According to Consumer Reports, a consumer advocacy organization, Tesla's new automatic lane change feature does not perform well and can post a safety risk to other drivers on the road. In the test conducted by the organization, it was found that the 'Navigate on Autopilot' feature was less competent in comparison to human drivers. It was observed that the system kept cutting off other cars in traffic and did not leave enough gap. Jake Fisher, Senior Director of Auto Testing said that Tesla's automatic lane-change feature does not react to brake lights or turn signals. Not only this, but it was not able to anticipate what other drivers are going to do. He added that the system was 'incredibly nearsighted' and that one has to constantly be one-step-ahead of it.
Tesla CEO Elon Musk recently said in a statement that the company is going to have fully self-driving cars ready by 2021. The recent tests conducted by Consumer Reports raises questions on this claim and also on the safety of the carmaker's autopilot feature. The U.S. National Transportation Safety Board, last week, said that Tesla's Autopilot was used during a crash in March in Florida which resulted in the death of a person. The crash was a result of the system as well as the driver failing to avoid hitting a tractor-trailer which turned left in the path of a Model 3. A similar incident was reported back in 2016 as well.

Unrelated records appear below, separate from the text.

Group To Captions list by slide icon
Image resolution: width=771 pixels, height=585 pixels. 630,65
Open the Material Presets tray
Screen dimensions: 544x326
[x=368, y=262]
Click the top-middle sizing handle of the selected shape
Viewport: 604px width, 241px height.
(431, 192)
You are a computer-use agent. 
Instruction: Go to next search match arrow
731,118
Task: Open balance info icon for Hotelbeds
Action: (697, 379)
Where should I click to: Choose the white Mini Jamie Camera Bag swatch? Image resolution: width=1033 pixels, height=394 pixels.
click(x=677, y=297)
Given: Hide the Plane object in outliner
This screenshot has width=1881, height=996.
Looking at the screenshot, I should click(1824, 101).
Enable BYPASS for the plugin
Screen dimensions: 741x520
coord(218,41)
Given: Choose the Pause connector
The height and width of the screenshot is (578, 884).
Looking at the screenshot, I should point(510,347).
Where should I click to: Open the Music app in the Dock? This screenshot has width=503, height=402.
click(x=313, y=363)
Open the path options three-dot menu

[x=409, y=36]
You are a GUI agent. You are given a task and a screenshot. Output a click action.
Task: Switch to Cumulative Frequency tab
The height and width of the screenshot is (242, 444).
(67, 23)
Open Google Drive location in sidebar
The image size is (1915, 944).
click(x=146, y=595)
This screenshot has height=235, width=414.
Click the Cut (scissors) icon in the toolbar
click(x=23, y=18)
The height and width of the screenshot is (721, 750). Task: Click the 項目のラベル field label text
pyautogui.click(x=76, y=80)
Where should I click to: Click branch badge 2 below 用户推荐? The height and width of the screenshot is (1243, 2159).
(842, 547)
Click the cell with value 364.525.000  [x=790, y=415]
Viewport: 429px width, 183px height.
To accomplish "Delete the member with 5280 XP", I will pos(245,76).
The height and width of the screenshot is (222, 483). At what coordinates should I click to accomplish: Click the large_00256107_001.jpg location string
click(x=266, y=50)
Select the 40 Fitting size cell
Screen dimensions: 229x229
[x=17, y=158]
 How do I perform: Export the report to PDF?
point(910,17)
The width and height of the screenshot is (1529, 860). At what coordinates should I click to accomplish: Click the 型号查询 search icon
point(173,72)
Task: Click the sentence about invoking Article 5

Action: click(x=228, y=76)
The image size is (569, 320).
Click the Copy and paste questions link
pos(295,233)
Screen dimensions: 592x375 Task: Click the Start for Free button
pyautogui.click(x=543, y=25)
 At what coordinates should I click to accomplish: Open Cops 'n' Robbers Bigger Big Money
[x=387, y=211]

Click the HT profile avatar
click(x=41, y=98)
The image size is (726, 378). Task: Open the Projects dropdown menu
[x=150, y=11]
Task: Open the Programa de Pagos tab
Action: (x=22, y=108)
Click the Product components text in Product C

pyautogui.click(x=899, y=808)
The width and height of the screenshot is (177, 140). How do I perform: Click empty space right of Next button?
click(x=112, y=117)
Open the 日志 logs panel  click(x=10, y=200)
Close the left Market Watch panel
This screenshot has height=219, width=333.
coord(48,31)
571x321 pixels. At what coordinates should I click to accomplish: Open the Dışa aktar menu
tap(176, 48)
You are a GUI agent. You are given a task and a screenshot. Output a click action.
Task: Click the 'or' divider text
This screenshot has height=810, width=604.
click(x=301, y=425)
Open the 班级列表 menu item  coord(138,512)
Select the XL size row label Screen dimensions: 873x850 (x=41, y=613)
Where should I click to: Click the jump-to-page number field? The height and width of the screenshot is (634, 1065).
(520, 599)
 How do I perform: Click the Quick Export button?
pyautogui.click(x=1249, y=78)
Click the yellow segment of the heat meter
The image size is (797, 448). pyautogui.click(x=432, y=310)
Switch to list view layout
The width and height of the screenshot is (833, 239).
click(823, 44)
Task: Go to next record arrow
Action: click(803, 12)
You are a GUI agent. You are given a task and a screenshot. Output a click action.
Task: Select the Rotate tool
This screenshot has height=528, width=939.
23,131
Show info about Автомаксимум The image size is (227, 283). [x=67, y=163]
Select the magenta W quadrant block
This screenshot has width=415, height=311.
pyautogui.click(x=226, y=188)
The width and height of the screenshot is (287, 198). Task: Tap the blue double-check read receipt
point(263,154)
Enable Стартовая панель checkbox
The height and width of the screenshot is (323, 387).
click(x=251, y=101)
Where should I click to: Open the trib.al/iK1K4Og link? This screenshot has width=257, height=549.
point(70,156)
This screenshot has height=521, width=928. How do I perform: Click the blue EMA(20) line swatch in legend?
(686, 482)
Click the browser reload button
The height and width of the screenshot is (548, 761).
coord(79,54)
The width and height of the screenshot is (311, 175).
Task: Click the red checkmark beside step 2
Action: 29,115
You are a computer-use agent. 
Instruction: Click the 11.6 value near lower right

In response, Tesla said that drivers who use Navigate on Autopilot properly have travelled millions of miles and safely executed millions of automated lane changes. The company says drivers must opt for the system by selecting Navigate for Autopilot, which replaces the default setting that requires a driver to confirm a lane change by pushing the turn signal lever. When drivers choose the system, they are warned that it does not make the vehicle autonomous and that they have to remain in control, the company said.
In April, Tesla announced a software update that enabled Navigate on Autopilot, and Consumer Reports tested its Model 3 after the update. The magazine said it drove on highways across Connecticut, where its test track is located. Multiple testers reported that the system cut too closely in front of other cars and passed other vehicles on the right of a divided highway with two lanes in each direction.
A Connecticut law enforcement official told the magazine that passing on the right was improper in the state and could bring a ticket. In addition, the system also didn't return to the right lane after passing, which also could draw a traffic citation in the state, the magazine said. "Tesla is showing what not to do on the path toward self-driving cars: release increasingly automated driving systems that aren't vetted properly,'' said David Friedman, a former acting administrator of the National Highway Traffic Safety Administration who now is vice president of advocacy at Consumer Reports.